After bowing to our cushion, we unfolded the flat mat and slowly lowered ourselves onto it, facing the room. Once seated, we turned clockwise, which I was told was the sacred way to turn, until we faced the wall. Sitting erect with our spines straight, our chins tucked ever so slightly in and down, we placed our hands in the universal Mudra position right in line with our naval. I was told that holding this position was the only way that you could be both relaxed but alert for what was about to come. I closed my eyes and was instructed to at first, listen to the sounds of others getting ready, the creaks of the building and when the gong rung, I was to begin meditating.
The form of meditation we were practicing was mindfulness meditation in which we were to focus on simply where we were.
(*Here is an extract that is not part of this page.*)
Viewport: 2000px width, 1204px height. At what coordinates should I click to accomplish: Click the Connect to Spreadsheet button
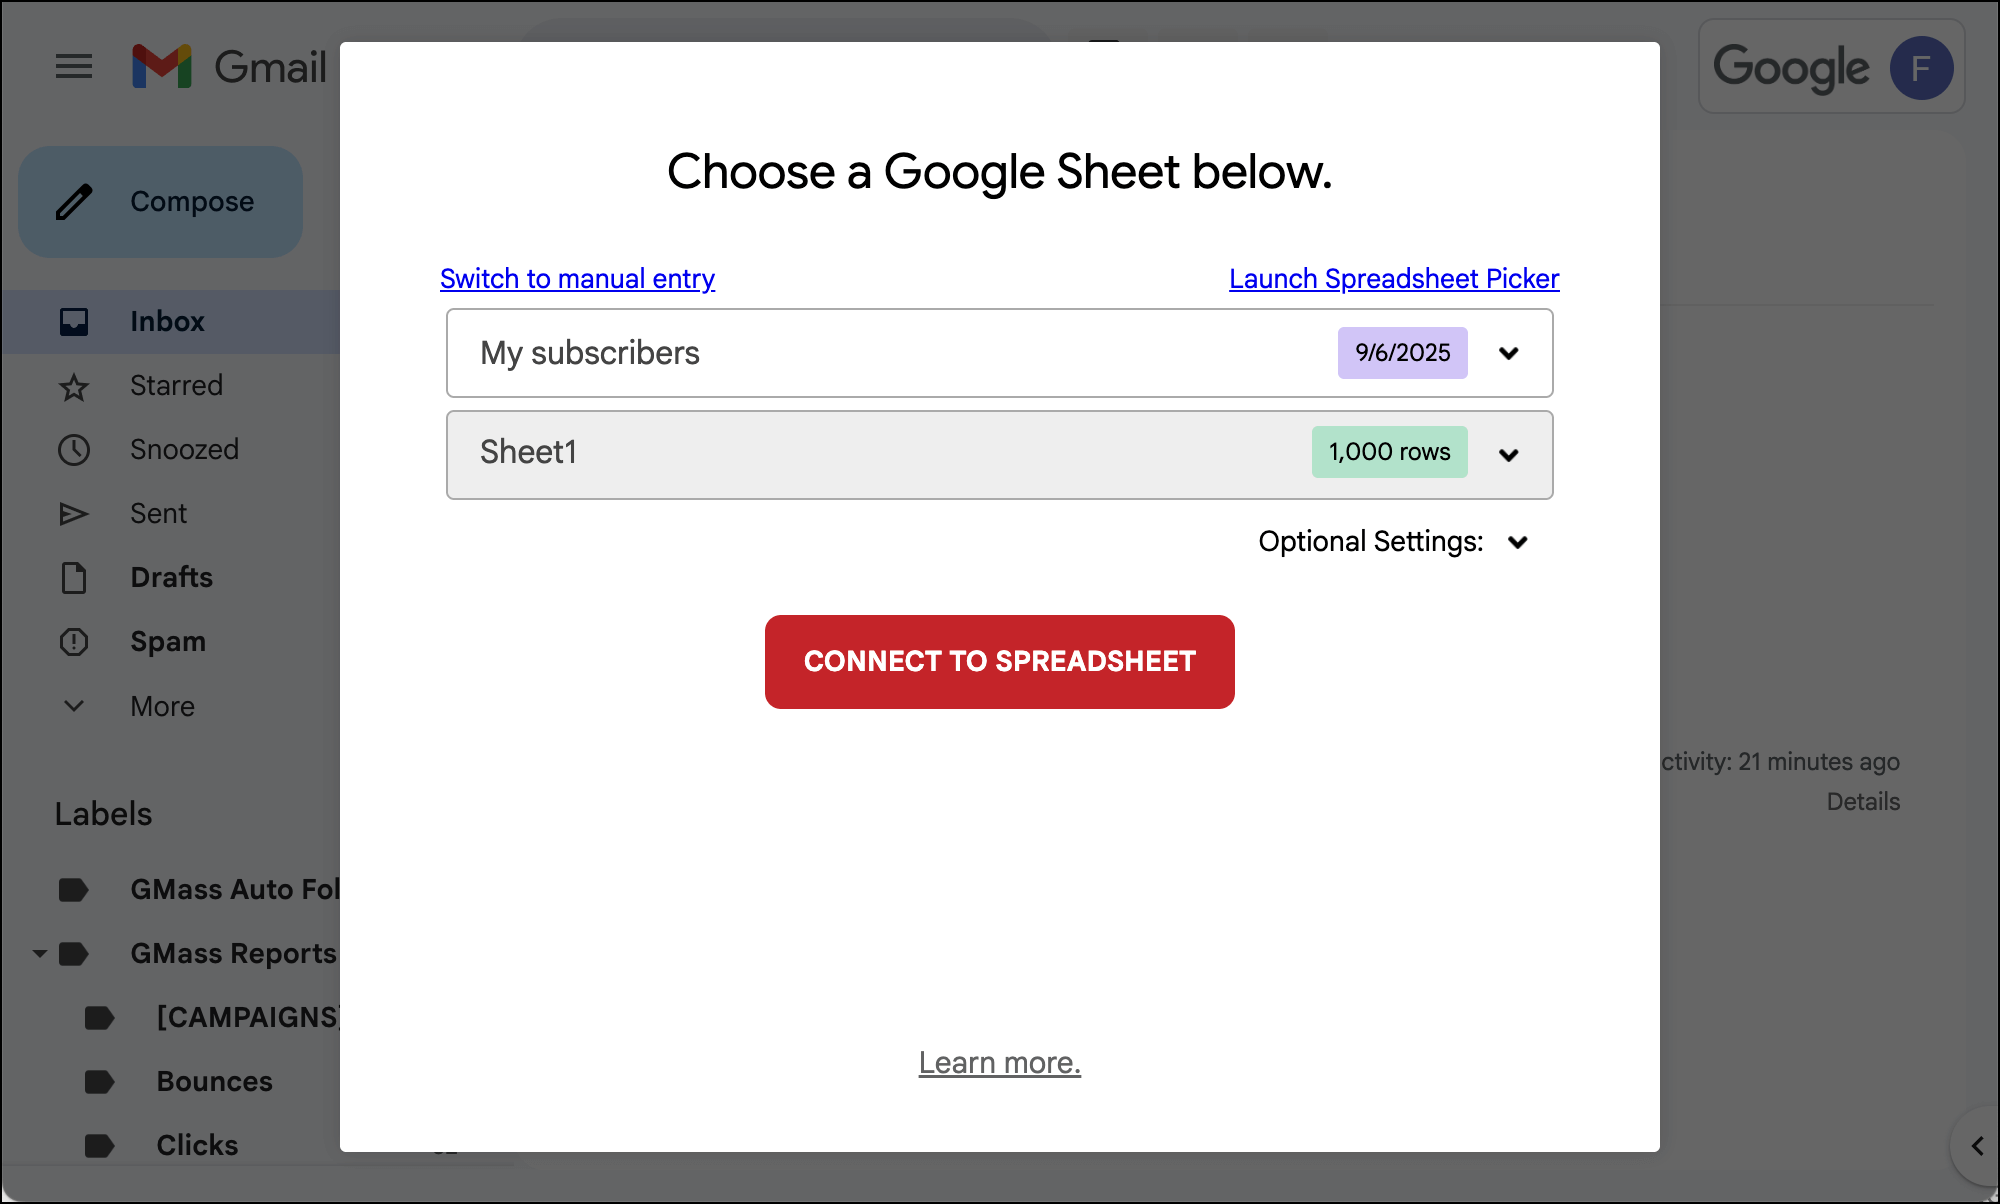point(999,662)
To keep our “mind’s eye” alert to thoughts passing through but to see them without emotion almost as a person watching a play unfold. I was instructed to focus on my breathing at first and then slowly become the “audience of my own thoughts”. This at first proved to be quite difficult. With the mind of a student, it was as if a million thoughts of deadlines, family, job searches and my social life were flooding my brain. However, as the minutes crept by, I slowly detached and began to observe my thoughts in a far more impartial way. Slowly they moved from worries to kind, loving thoughts before fizzling out into pleasant static all together. When the gong rang 40 minutes later, my eyes fluttered open and the most tranquil sense of calm emanated from within. Slowly we all got up and began silently putting away the cushions. In the most surreal, quiet and cordial sense, we bid each other a good day and I walked out into the night past the stunning red maple. My mind calm and excited to see what this experience would be like in White Cloud Zen’s new home downstairs.